* **Job**: Output the section that begins with the line containing "Click Dota 2" and ends with the line containing "pyautogui.click(x=601, y=111)", both included, as a Markdown table with the columns Number and Row line, where each line is numbered and blank lines are left out.

---

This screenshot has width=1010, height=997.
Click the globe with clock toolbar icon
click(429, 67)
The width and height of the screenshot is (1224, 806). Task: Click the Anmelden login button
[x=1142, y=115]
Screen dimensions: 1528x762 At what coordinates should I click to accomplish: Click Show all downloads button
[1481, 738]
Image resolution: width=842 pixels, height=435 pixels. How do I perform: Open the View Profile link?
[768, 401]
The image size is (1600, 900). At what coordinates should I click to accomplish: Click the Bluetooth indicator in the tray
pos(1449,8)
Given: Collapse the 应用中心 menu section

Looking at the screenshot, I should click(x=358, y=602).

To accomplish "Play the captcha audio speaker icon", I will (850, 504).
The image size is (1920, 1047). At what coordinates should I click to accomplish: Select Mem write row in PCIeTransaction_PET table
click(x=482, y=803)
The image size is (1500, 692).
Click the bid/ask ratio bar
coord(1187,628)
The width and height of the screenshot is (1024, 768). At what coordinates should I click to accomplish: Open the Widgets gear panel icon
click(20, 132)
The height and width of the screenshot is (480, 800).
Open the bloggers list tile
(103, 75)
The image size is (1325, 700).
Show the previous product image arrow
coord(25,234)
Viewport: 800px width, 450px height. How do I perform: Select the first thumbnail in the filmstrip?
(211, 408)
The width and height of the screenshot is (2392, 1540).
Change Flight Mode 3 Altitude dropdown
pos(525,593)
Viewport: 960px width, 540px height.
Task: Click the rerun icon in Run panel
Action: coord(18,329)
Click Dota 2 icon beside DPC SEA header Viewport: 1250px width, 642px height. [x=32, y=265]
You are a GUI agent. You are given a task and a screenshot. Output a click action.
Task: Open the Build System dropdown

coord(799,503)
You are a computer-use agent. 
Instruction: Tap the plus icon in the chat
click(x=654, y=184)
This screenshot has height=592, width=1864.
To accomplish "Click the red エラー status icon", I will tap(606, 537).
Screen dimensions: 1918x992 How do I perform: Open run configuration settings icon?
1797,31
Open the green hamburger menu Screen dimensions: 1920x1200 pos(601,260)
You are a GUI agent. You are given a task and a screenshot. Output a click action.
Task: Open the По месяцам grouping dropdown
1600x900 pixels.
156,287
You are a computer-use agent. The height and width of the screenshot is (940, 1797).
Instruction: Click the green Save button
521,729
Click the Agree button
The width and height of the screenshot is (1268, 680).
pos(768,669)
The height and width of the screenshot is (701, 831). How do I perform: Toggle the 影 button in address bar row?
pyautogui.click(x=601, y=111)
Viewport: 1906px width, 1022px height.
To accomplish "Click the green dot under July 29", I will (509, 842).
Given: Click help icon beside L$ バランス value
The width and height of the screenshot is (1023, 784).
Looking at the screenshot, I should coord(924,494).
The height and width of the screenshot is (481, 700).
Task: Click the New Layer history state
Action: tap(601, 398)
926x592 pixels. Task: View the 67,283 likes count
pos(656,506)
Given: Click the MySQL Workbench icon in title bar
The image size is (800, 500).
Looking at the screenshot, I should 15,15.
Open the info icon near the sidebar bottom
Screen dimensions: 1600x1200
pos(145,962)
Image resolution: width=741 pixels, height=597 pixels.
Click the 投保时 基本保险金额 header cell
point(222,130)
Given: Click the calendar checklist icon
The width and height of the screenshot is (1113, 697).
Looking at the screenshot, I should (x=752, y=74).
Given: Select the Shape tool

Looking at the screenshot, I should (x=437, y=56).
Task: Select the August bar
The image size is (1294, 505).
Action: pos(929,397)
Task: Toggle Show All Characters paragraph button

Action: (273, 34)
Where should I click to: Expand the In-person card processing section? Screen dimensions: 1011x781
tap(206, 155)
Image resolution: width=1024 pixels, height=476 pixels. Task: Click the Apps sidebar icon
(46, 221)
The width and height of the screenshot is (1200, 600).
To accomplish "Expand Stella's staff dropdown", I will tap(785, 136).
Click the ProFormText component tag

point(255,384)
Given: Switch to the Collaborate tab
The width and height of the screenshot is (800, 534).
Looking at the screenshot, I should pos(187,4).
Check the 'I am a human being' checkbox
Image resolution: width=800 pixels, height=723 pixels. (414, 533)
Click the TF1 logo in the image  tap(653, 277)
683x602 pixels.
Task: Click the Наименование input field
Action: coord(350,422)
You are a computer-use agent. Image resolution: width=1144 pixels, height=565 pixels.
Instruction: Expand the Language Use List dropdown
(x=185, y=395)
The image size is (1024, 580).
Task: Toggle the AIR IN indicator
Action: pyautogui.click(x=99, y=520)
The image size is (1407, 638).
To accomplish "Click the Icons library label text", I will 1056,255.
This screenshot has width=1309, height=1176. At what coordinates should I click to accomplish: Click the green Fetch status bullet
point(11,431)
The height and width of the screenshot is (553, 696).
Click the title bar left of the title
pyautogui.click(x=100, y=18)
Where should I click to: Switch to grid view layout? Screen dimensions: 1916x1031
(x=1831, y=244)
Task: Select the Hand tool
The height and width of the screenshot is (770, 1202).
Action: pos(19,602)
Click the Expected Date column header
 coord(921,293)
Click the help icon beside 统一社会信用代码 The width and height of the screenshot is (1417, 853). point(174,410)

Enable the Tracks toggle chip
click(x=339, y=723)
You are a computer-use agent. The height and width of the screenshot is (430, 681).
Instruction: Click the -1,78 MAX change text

---

* **The output**:
| Number | Row line |
|---|---|
| 1 | Click Dota 2 icon beside DPC SEA header Viewport: 1250px width, 642px height. [x=32, y=265] |
| 2 | You are a GUI agent. You are given a task and a screenshot. Output a click action. |
| 3 | Task: Open the Build System dropdown |
| 4 | coord(799,503) |
| 5 | You are a computer-use agent.  |
| 6 | Instruction: Tap the plus icon in the chat |
| 7 | click(x=654, y=184) |
| 8 | This screenshot has height=592, width=1864. |
| 9 | To accomplish "Click the red エラー status icon", I will tap(606, 537). |
| 10 | Screen dimensions: 1918x992 How do I perform: Open run configuration settings icon? |
| 11 | 1797,31 |
| 12 | Open the green hamburger menu Screen dimensions: 1920x1200 pos(601,260) |
| 13 | You are a GUI agent. You are given a task and a screenshot. Output a click action. |
| 14 | Task: Open the По месяцам grouping dropdown |
| 15 | 1600x900 pixels. |
| 16 | 156,287 |
| 17 | You are a computer-use agent. The height and width of the screenshot is (940, 1797). |
| 18 | Instruction: Click the green Save button |
| 19 | 521,729 |
| 20 | Click the Agree button |
| 21 | The width and height of the screenshot is (1268, 680). |
| 22 | pos(768,669) |
| 23 | The height and width of the screenshot is (701, 831). How do I perform: Toggle the 影 button in address bar row? |
| 24 | pyautogui.click(x=601, y=111) |